■ What the exercise asks ■
With the pictures omitted, repeat exactly the lines below starting with the line that has "This screenshot has height=987, width=1024." and going on through the line that has "the $800 y-axis".

■ Data supplied ■

Start of Block

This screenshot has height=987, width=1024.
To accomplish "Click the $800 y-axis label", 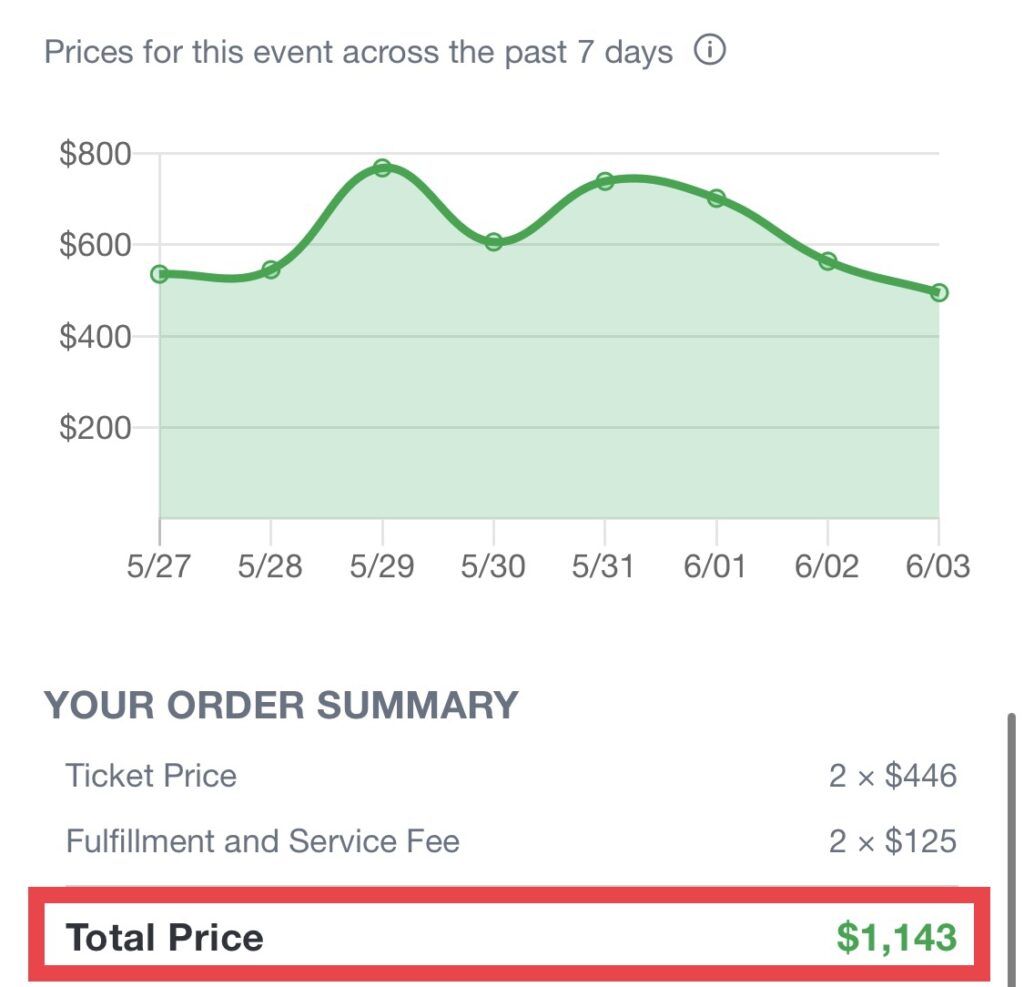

End of Block
Start of Block

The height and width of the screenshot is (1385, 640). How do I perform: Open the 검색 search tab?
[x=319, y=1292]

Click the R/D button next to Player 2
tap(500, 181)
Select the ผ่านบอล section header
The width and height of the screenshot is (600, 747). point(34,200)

End of Block
Start of Block

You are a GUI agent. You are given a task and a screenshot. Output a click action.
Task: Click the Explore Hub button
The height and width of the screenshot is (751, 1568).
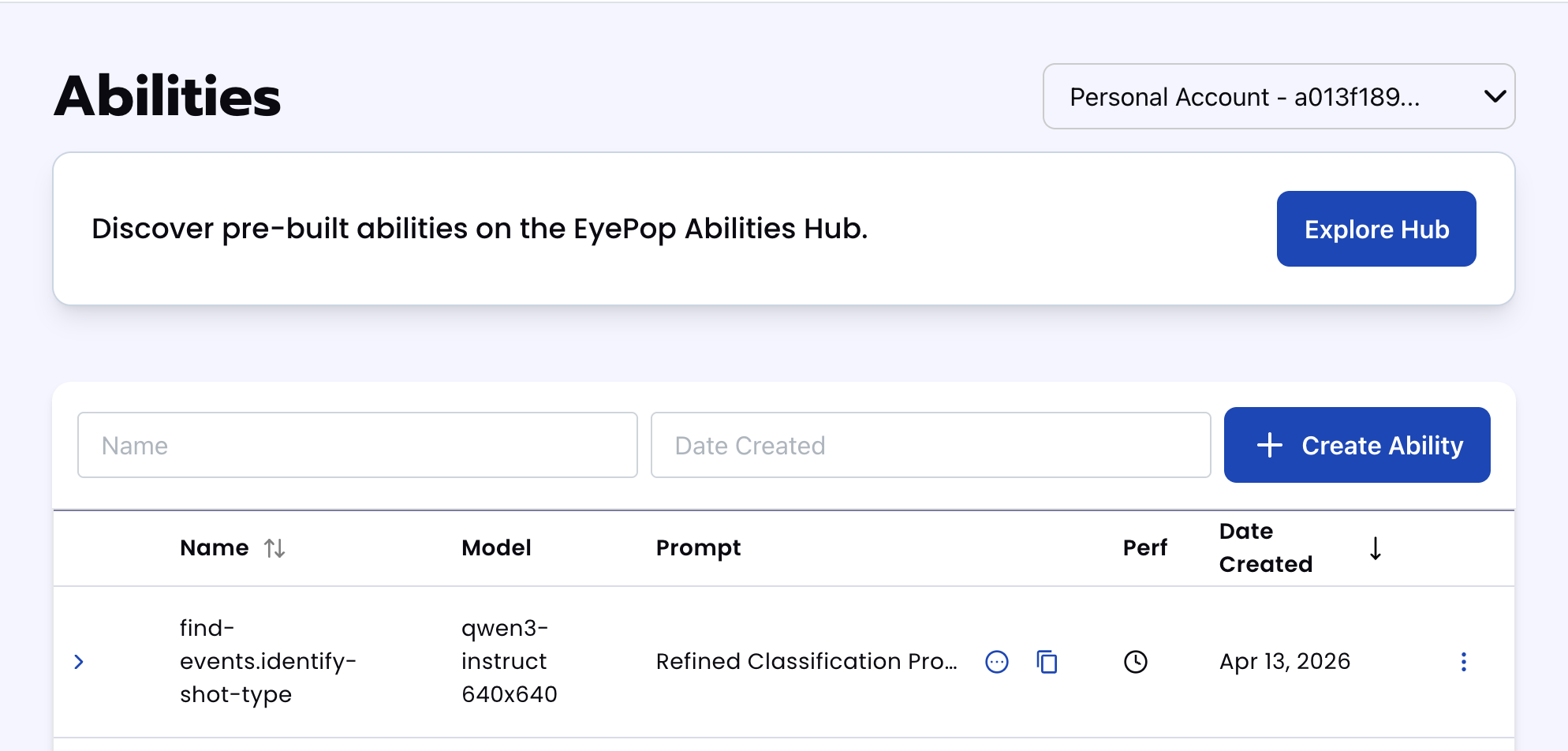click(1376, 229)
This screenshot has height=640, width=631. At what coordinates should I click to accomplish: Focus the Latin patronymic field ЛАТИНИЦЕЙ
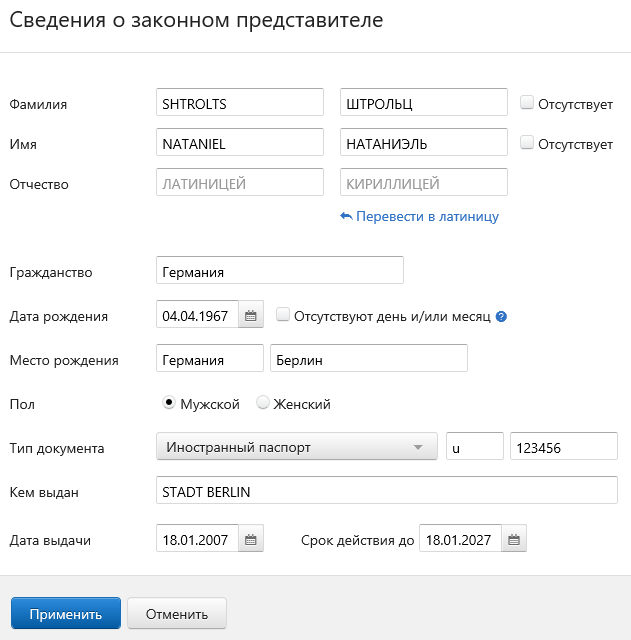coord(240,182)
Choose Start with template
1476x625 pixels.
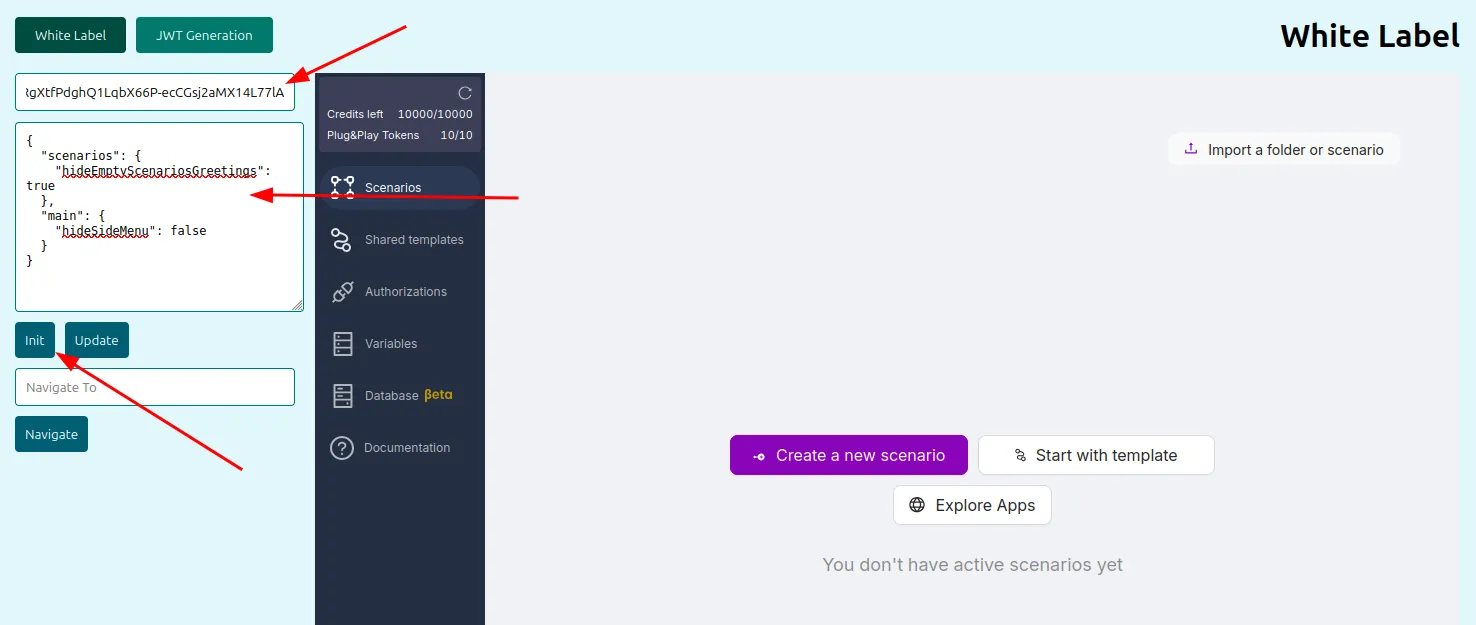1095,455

End of Block

■ Written response ■
This screenshot has height=987, width=1024.
To accomplish "Click the $800 y-axis label", 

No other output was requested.